• _SECÇÃO DE TEXTO_:
Com o sonho desfeito, a música é atirada para trás das costas, mas o ex-pianista estava decidido a dedicar-se a novos projectos. João Carlos Martins foi buscar o exemplo à infância. Mais precisamente ao pai, "que é português, de Braga", contou ao i. O pai teve um cancro aos 36 anos e os médicos deram-lhe poucos meses de vida: "Não o conheciam. Morreu num acidente de aviação com 102 anos, dando um exemplo de dinamismo até ao último dia da sua vida", conta.
Um ano depois do acidente de Nova Iorque, João Carlos não queria acreditar que tinha abandonado o piano. "Como era possível ter deixado a música?", questionava-se. Dia após dia praticava intensamente e descobriu que, se não usasse o dedo anelar, conseguia recuperar a velocidade dos restantes. Queria voltar ao Carnegie Hall e marcou novos concertos, mesmo sob o alerta do seu agente: "Já ninguém se lembra de ti. É difícil encher o Carnegie. Pensa melhor." Mas não havia volta a dar, porque o pianista queria mesmo subir ao palco e voltar a interpretar não só Bach, mas também Ravel, Tchaikovsky ou Ennio Morricone.
Por causa disso, aterrou em Nova Iorque e foi parar ao tal táxi da confusa Rua 57, receoso de chegar tarde ao seu próprio regresso aos palcos. O taxista americano lá conseguiu deixá-lo a tempo no Carnegie Hall e a apresentação correu "maravilhosamente. Foram precisas mais 300 cadeiras na sala, o que nunca acontece lá", conta.
João Carlos Martins continuou a fazer recitais de piano, ano após ano, espectáculo após espectáculo, até que: "Depois de sete anos de prática, fiquei com uma doença chamada lesão por esforços repetitivos (LER)." Devido ao esforço e à prática intensa do piano, os seus dedos começaram a ter movimentos involuntários e teve de deixar de tocar mais uma vez.
Mas voltou a não desistir: "Se pararmos de fazer o movimento repetitivo [tocar piano], o movimento involuntário é esquecido passados uns anos". Martins deixava de tocar, para voltar a tocar de novo.

[Dados de localização por coordenadas de píxeis]
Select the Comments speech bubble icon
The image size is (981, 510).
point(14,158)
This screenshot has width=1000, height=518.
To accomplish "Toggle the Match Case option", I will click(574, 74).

• _TRABALHO PEDIDO_:
[1] No texto sobre João Carlos Martins, quantas cadeiras foi preciso acrescentar à sala no concerto de regresso ao Carnegie Hall?
[2] Retome o texto sobre João Carlos Martins a partir da última frase apresentada.
Os registos constituem material à parte.

• _RESPOSTAS POR ORDEM_:
[1] Mais 300 cadeiras.

[2]
O pianista nunca largou o seu alvo, mas por vezes parece que o destino desafia quem mais lhe faz frente. "Ao sair de uma teatro na Bulgária fui assaltado. Bateram-me com uma barra de ferro na cabeça." Caiu no chão, foi levado para o hospital e ficou em coma oito meses. Quando acordou, João Carlos tinha o lado direito paralisado. O piano calou-se novamente, e a luta recomeçou, dia após dia, um passo atrás de outro passo.
Um ano depois, volta a "fazer as tais 21 notas por segundo". João Carlos Martins volta ao Carnegie Hall. Dois anos depois, os médicos, em Miami, dão-lhe mais uma notícia brutal: "Vamos ter de cortar os nervos da sua mão direita e nunca mais vai poder tocar piano."
João Carlos Martins, pianista, começa uma carreira com a mão esquerda. O piano foge-lhe de novo quando um tumor "também rouba o controlo da mão esquerda".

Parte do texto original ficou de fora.